Residency has its roots in the previous R&D programme, Participants in the R&D programme have included Tomson Highway, Daniel Brooks, Daniel MacIvor, Alisa Palmer, Darren O’Donnell, Alejandro Ronciera and Kelly Thornton.

=== Tracy Wright Global Archive ===

Launched in 2014 to honour the life of artist Tracy Wright, the Tracy Wright Global Archive is the project that challenges artists to explore a burning question and create a new work by engaging deeply with communities and locations across the globe.

In its first year, the Theatre Centre gave four Canadian theatre artists the opportunity to travel to four locations around the world to investigate their own burning question:

==== Prophecy Fog ====
As part of the Archive project. Jani Lauzon traveled to Giant Rock in the Mojave Desert near Landers, California. Prophecy Fog, a new project emerging from Lauzon's investigation of this space, weaves together the performance skills of Lauzon, with the expertise of projection designer Alex Williams and the compositions of award-winning composer Marsha Coffey, to elicit a conscious remembering of ancient prophecies that speak to rock teachings, star beings and earth changes.

==== Whose Revolution? ====

For his Archive project, Marcus Youssef arrived in Cairo on January 12, 2014, the evening of Egypt's third constitutional referendum since 2011. He left two weeks later, the day after the revolution's third anniversary. In between he was detained briefly by undercover police, witnessed his first car bomb, interviewed a dozen journalists, activists, academics and artists. He also spend time with his Egyptian family for the second time in his life. His question: what is a revolution? His current answer: a better question might be whose.

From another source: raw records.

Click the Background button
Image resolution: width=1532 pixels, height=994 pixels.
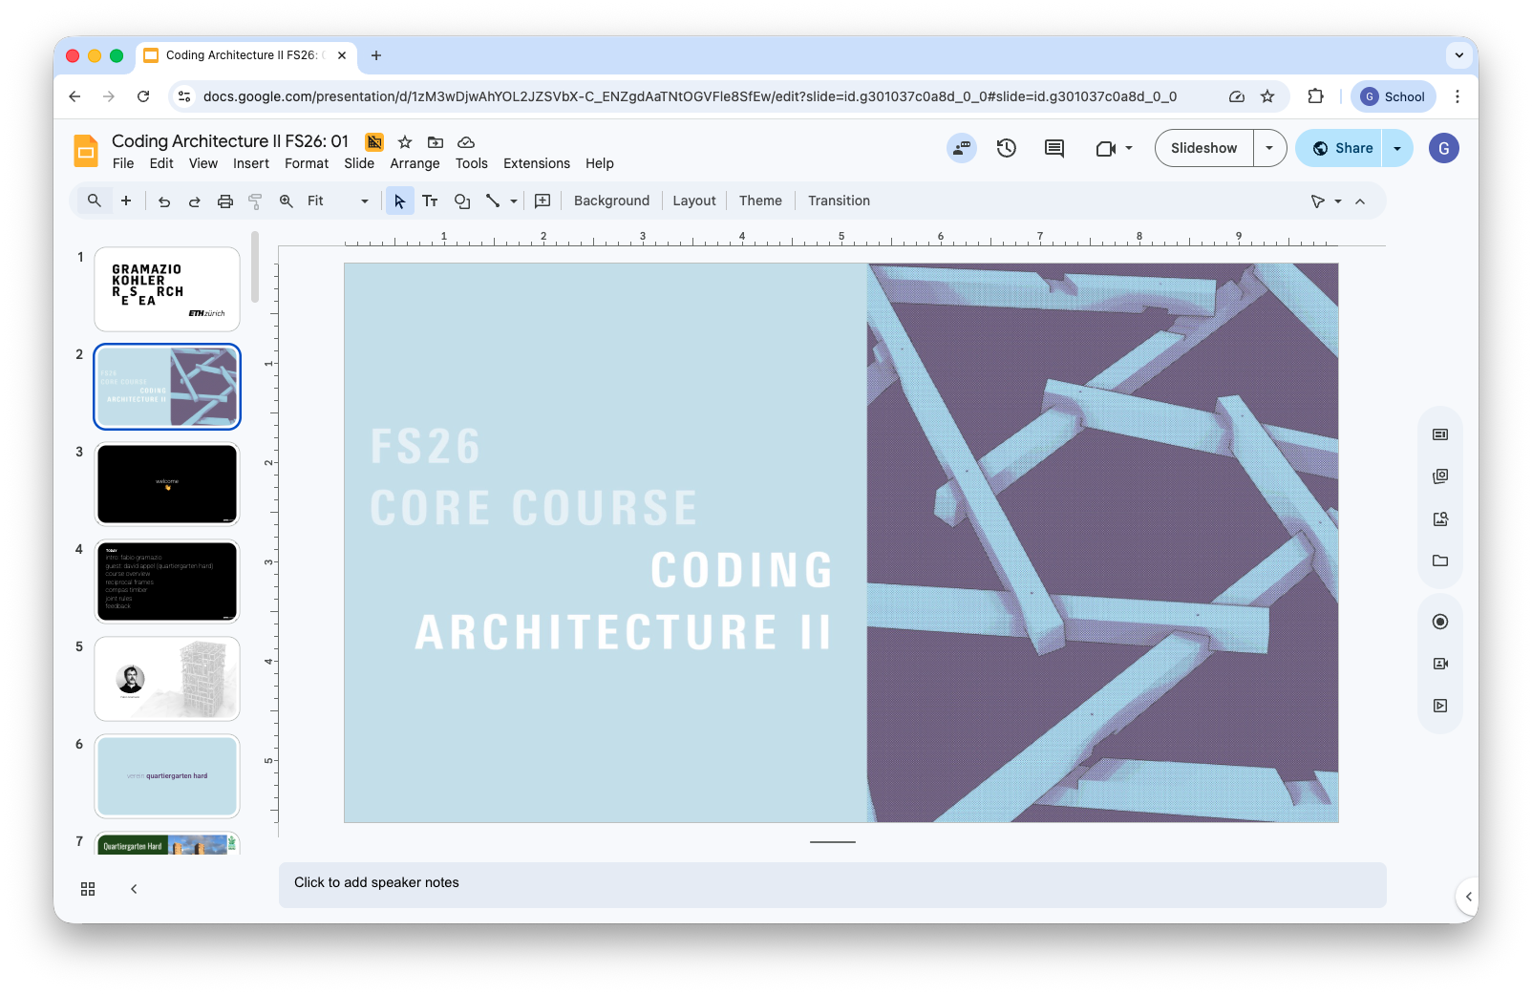(x=611, y=201)
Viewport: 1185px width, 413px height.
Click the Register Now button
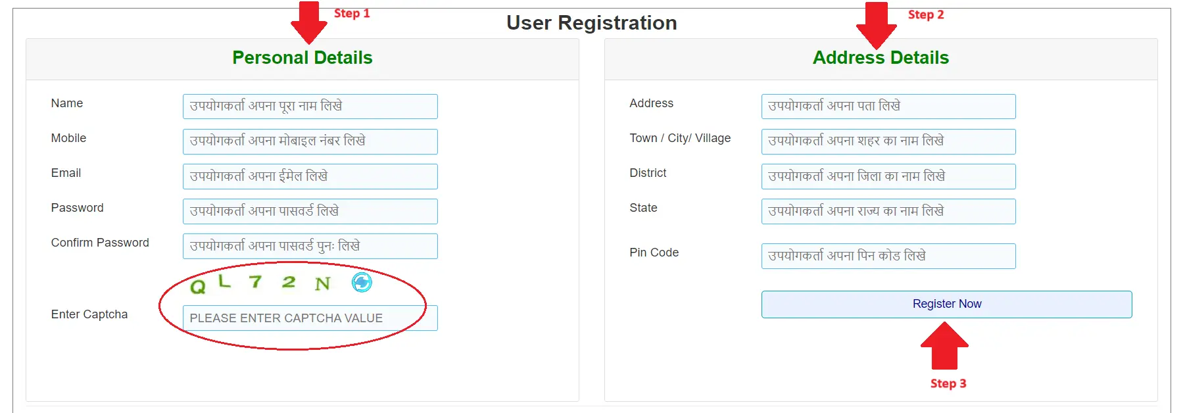tap(946, 304)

Whose Revolution? is part memoir of a family and exile, part snapshot of a country in the midst of massive change, and part investigation into what we can ever claim to actually know about another culture or place.

==== Walk When You Walk ====

For her Archive project Denise Fujiwara investigated the notion of walking as a medium for transformation. She visited the path of the Shikoku Pilgrimage on the island of Shikoku in Japan. Fujiwara invited small groups to walk in a contemplative way through The Theatre Centre's neighbourhood. Fujiwara shared perspectives and koans that aimed to allow participants to experience time, space and themselves in ways that belie the seeming simplicity of the act of walking.

==== What Happened to the Seeker? ====

For her Archive project, Nadia Ross went to India and asked the question What Happened to the Seeker? The project is a story told in three mediums: exhibit, video and performance. Her aim was to find out what happened to that original impulse and asks: how could that collective desire for truth end in such disappointment? As she walks the path of the original Seekers, she does comes face to face with the “thing that was never lost and that can never be found”, and shares her discovery in a story told in triptych form.

=== Progress Festival ===

Progress is an international festival of performance and ideas presented by the SummerWorks Performance Festival in partnership with The Theatre Centre. The festival is collectively produced by a series of Toronto-based curating companies, operating within a contemporary performance context.